Jockey Hamilton Wins First Race at Eclipse Champion Sunday
Jockey Hamilton Wins First Race at Eclipse Champion Sunday
Something Awesome, Unbridled Juan Heading Back to Laurel
Racing Returns Thursday with Rainbow 6, Super Hi-5 Carryovers
LAUREL, MD – Jockey Weston Hamilton won his first race as an Eclipse Award champion Sunday at Laurel Park, guiding P & H Stables and C & B Stables’ Weekend Flyer to a 3 ½-length win in the fourth race.
Hamilton, 20, was riding for the second day since being honored as North America’s top apprentice jockey, leading all bug riders with 118 wins and $3.5 million in purse earnings. He began his career as a journeyman Dec. 22.
Weekend Flyer ($7.40), a daughter of 2003 Horse of the Year Mineshaft, broke her maiden in her fifth career start and second of 2019 for trainer Charles Frock, winning the $25,000 maiden claimer for 3-year-old fillies in 1:39.45 for one mile over a fast main track.
“I love winning here. This is my home. It feels good to win at home. It felt good to just come right back and win one,” Hamilton said. “I’ve got to keep the ball rolling and keep riding hard.”
Hamilton was at Gulfstream Park’s Sport of Kings Theater in Hallandale Beach, Fla. to pick up his award, becoming the 11th Maryland-based rider to earn the Eclipse as champion apprentice, joining a list that includes Hall of Famers Chris McCarron (1974) and Kent Desormeaux (1987) and contemporary Victor Carrasco (2013).
“It definitely is an honor and a blessing to be a part of that list. I’ve heard and seen afew of them ride and they’re really good riders, so it’s an honor to be included with them,” Hamilton said. “It was just real exciting. Honestly, I almost lost it a little bit. I had my whole family there and everybody was looking at me and it was a big deal for me and my family and everybody.”
Something Awesome, Unbridled Juan Heading Back to Laurel
Stronach Stables’ multiple graded-stakes winning millionaire Something Awesome exited Saturday’s $9 million Pegasus World Cup Invitational (G1) at Gulfstream Park in good order after racing in contention for six furlongs before dropping back to be 10thbehind City of Light.
The 8-year-old gelding was doing well enough Sunday to return to the track for trainer Jose Corrales, who said both he and 6-year-old two-time stakes-winning stablemate Unbridled Juan will return to Laurel Park by the end of the week.
“Something Awesome came out very good. He ran with them. He’s an 8-year-old horse. We jogged him today and he looked fresh, so it didn’t take as much out of him as I expected,” Corrales said. “He ran good all the way into the stretch. I got excited, and then something bothered him.
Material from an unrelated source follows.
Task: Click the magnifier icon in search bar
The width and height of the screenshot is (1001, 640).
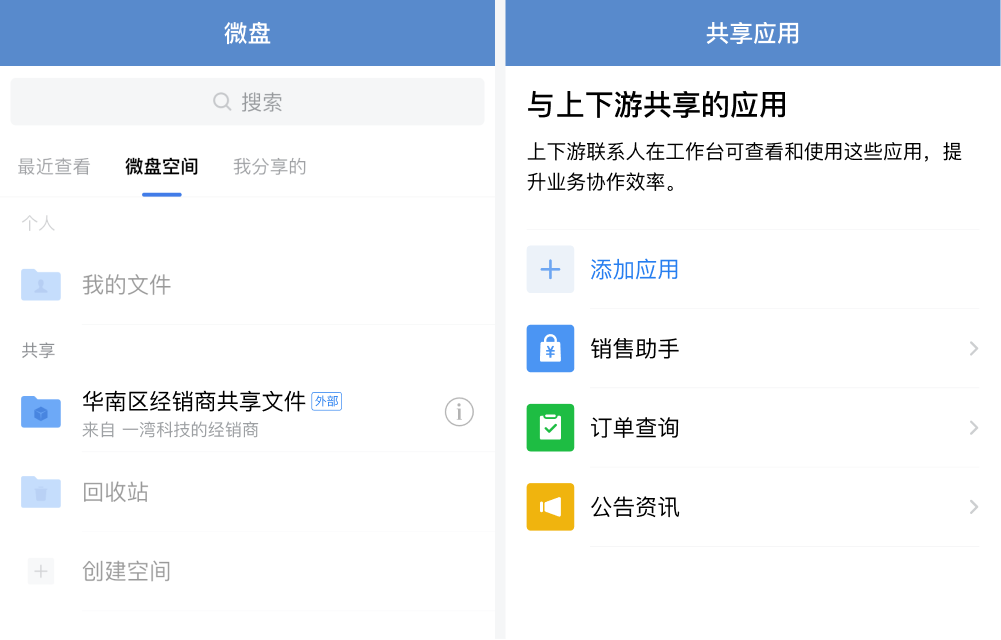Action: pos(222,102)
“When I talked to Edgar he said when he was making the last move coming to the quarter pole, another horse bumped him a little bit and took his air out or something like that,” he added. “I was thinking he bled, the way he stopped because he shouldn’t have stopped the way he did. I was thinking we could run third. But after Edgar told me that, he said he didn’t want to keep riding because he thought the horse bled.”
Unbridled Juan ran fourth, beaten a total of two lengths, in a three-way photo finish behind winner Aztec Sense in the one-mile Fred W. Hooper (G3) on the Pegasus undercard. Breaking Lucky was second, a neck ahead of Fellowship, with another head back to Alex Cintron riding Unbridled Juan.
“He’s good. I think he was mad the [race] was not a little bit longer. He came back like he didn’t even run. He was so fresh,” Corrales said. “The mile is a little bit short for him. That horse, we’re really looking forward to a big year with him. He’s going to have a year like I had [in 2018] with Something Awesome … as long as we go longer. A mile and a sixteenth and up, he’s going to be all right. He’s a nice horse.”
Notes: There will be carryovers of $1,680.45 in the $1 Super Hi-5 and $1,551.30 in the 20-cent Rainbow 6 when live racing returns to Laurel with an eight-race program Thursday, Jan. 31 which begins at 12:30 p.m. Multiple tickets with all six winners Sunday each returned $102.60.